If the mass 53 itself is magnetic, it becomes when a Analog signal to the electromagnet 55 in the direction of the axis B-B attracted or repelled, which results in corresponding tensile and compressive forces in the transducer elements. The resulting change in the natural frequency of the transducer elements 51 a and 51 b can by means of the circuit according to FIG. 4 can be converted into a digital signal, which corresponds to the input analog signal.

It is also the construction of a device for converting analog into digital signals using a single transducer element. Here but various changes must be made in the circuit of Fig. 4, to bring about proportionality.

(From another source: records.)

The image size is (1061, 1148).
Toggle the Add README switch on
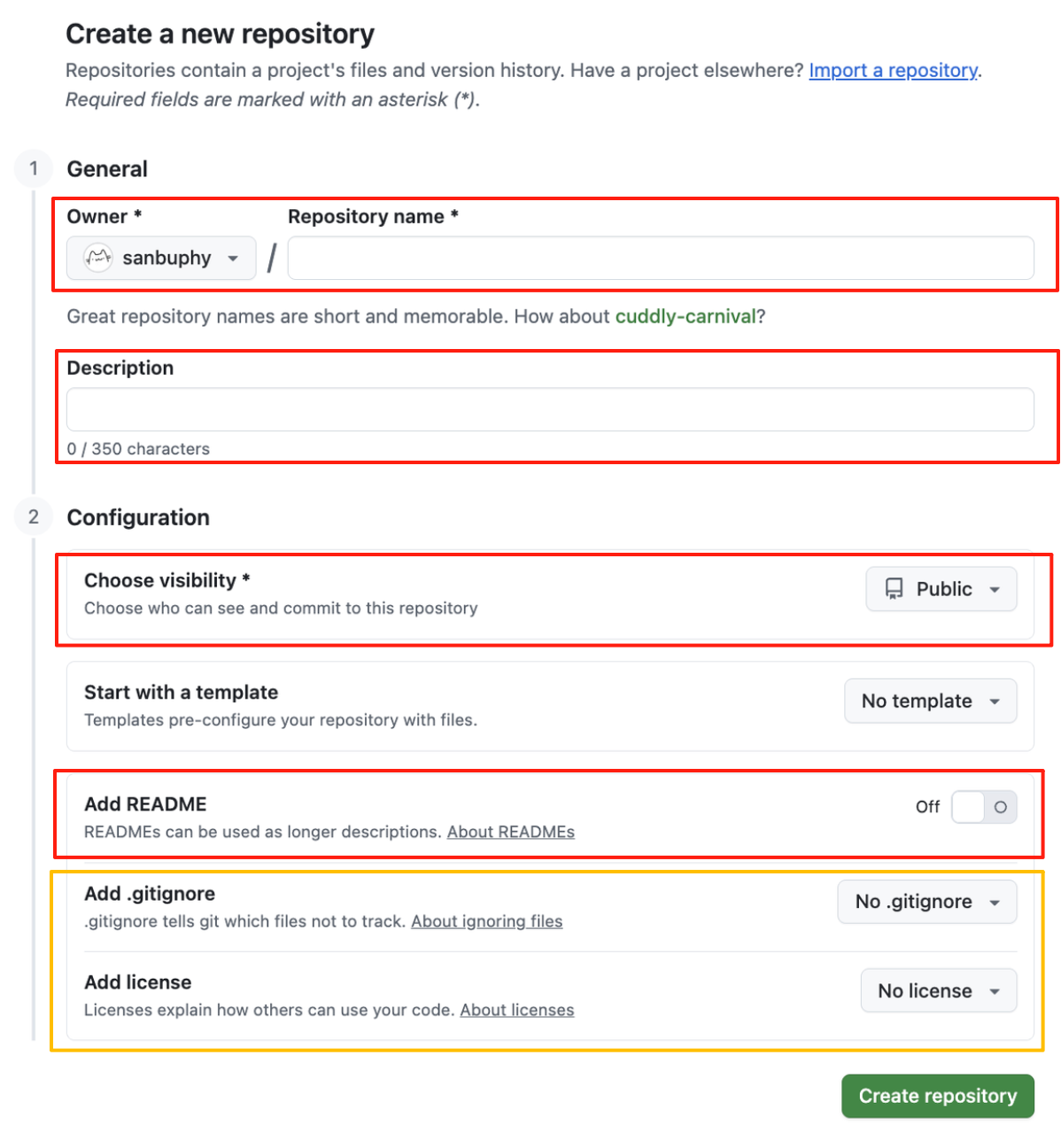pos(983,807)
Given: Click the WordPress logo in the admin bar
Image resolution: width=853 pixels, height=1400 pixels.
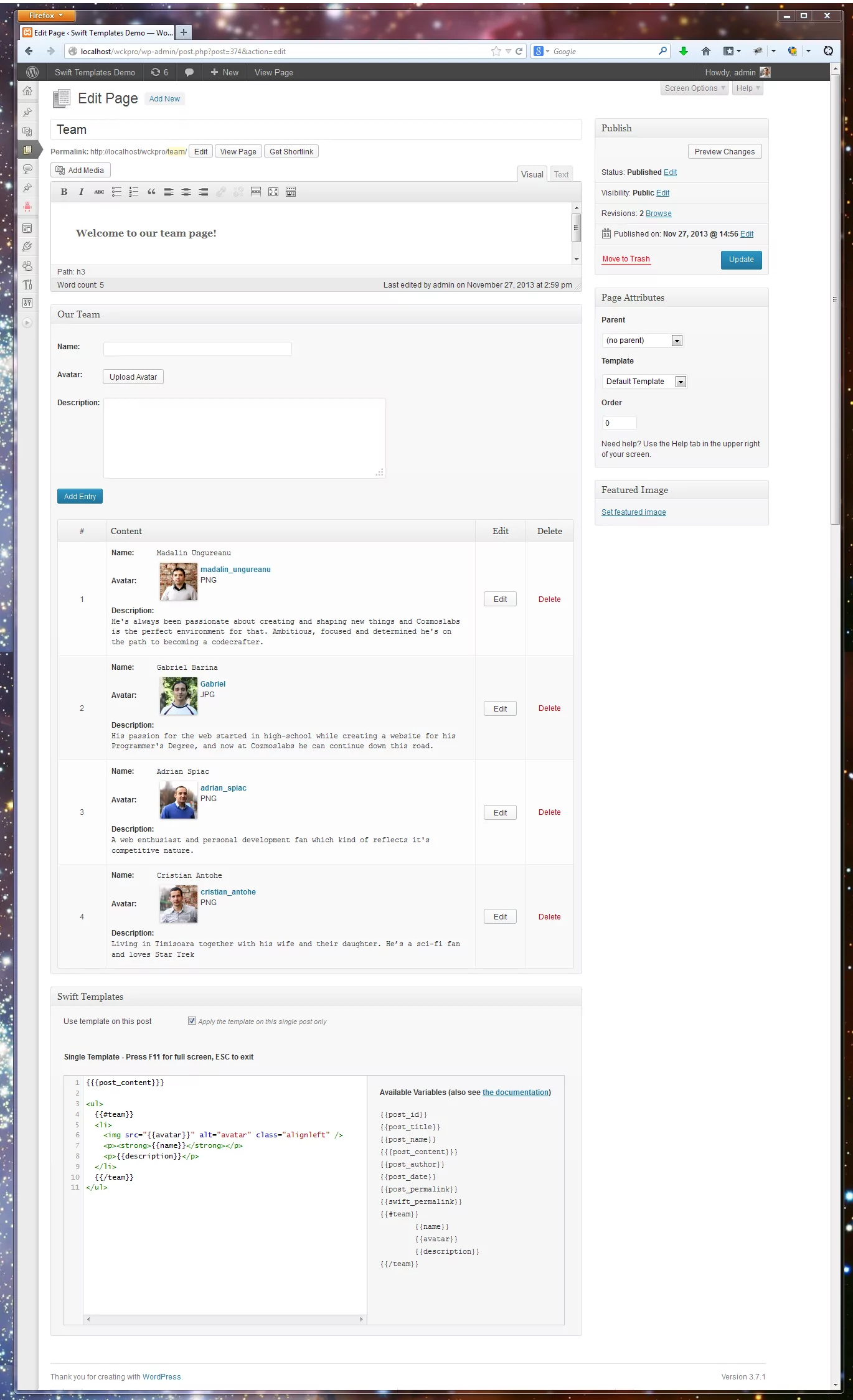Looking at the screenshot, I should coord(32,72).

Other modifications are also easily conceivable, e.g. B. the attachment the coil 55 on the mass 53 and an independent suspension of a cooperating therewith Magnets.

Claims (7)

Claims: 1. Electromechanical transducer for measuring a Force, particularly for use as an accelerometer, with one or more elongated oscillating elements, each oscillating element having two oscillating arms has, which oscillate by an oscillator circuit with its natural frequency be offset about their longitudinal axis, so that acting in the direction of the longitudinal axis outer Forces lead to changes in frequency, d u r c h g e - indicates that the two oscillating arms (21, 23) are connected at their ends so that each Oscillating element has the shape of two connected to the end faces of their prongs Has tuning forks. 2. Converter according to claim, characterized in that the vibrating element consists of one or two piezoelectric crystals. 3. Transmitter according to one of the preceding claims for measuring forces acting in a certain direction, characterized in that that two vibrating elements are coupled together in such a way that the force to be measured exerts a tension on one element and a pressure on the other element. 4. Converter according to claim 3, characterized by an evaluation circuit in which the magnitude of the force to be measured is measured as a function of the tensile and compressive load in that it impresses the vibrating elements with natural frequencies wl and w2 which express the expressions are equal, where w0 is the resonance frequency of the vibrating elements in the unloaded state, S represents the force to be measured and K is a constant of proportionality. 5. Converter according to claim 4, characterized in that the evaluation circuit compares the sum of the frequencies (w2 + wl) with a fixed reference frequency and the two Vibrating elements jointly impose such a compressive or tensile load, that the sum (w2 + wl) remains constant, so that the difference (w1 - w2) is immediate is proportional to the force to be measured. 6. Converter according to claim 5, characterized in that the load impressed on the transducers by means of an electromagnet and a magnetic armature will. 7. Converter according to one of the preceding claims, characterized in that that a counter measures the oscillation frequency of the oscillating element or elements and so one provides digital display for analog input signals. Documents considered: German Patent No. 729 894; Swiss Patent No. 352165; British Patent No. 861,325; U.S. Patent No. 2928668.